"Yetiş ey Gavs-ül âzam!"

31/08/2019 Cumartesi Köşe yazarı A.U

Abdülkâdir-i Geylânî hazretleri zamânında, Bağdat'ta bir “kadın” vardı.

Bu büyük zâtı çok seviyor, darda kaldığı vekit ondan “imdât” istiyordu.

Bir de ahlâksız biri vardı.

Ve âşıktı bu kadıncağıza.

Onu gizli gizli tâkip ediyor, hep peşinden gidiyordu...
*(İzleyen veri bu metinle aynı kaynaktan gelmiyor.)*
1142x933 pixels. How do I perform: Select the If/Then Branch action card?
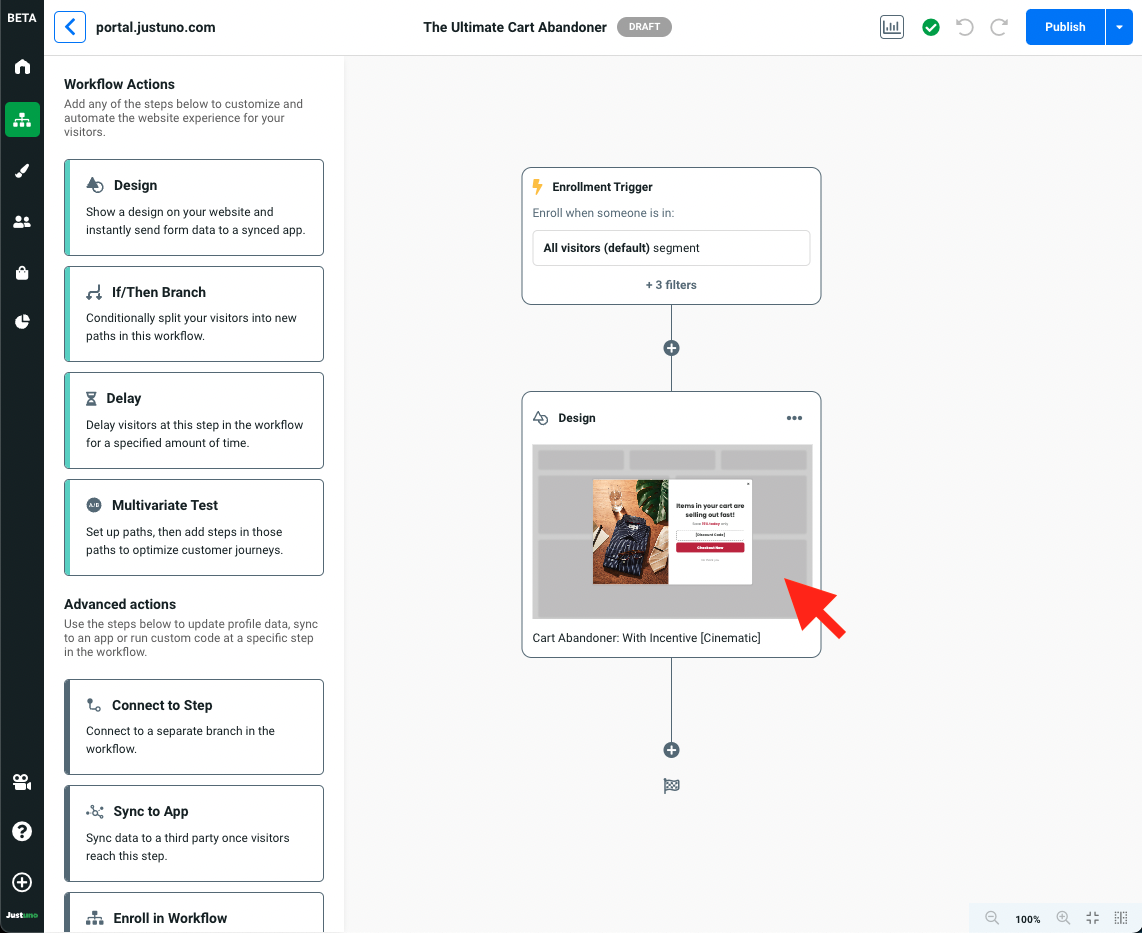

Bir gün uzun bir yola çıktı bu kadıncağız.

O adam da arkasında.

Kadın, dağda giderken akşam oldu.

Gecelemek üzere girdi bir mağaraya.

Ardından o adam da girdi...

Kadın dönüp adamı gördü.

Ama kaçacak bir yer yoktu...

Zor durumda kalmıştı...

Gözlerini kapatıp;

"Yetiş ey Gavs-ı âzam!" dedi.

Böyle geçirdi içinden.

Ondan yardım istedi.

Gavs-ül âzam o anda evde abdest alıyordu.

Kadının sesini işitti…

Takunyasını çıkardı.

Ve o mağaraya doğru hiddetle savurdu!

Adam kadına yaklaşmıştı.

Tam onu tutacaktı.

O an bir takunya yukardan hızla gelip, çarptı kafasına!

Hattâ bir defâ da değil.

Tekrar tekrar vurdu!

Tâ ki adam ölene kadar...

Kadın, o takunyayı aldı.

Ve Gavs-ı âzama getirip;

“Efendim, Rabbim beni, o adamın şerrinden kurtardı” dedi...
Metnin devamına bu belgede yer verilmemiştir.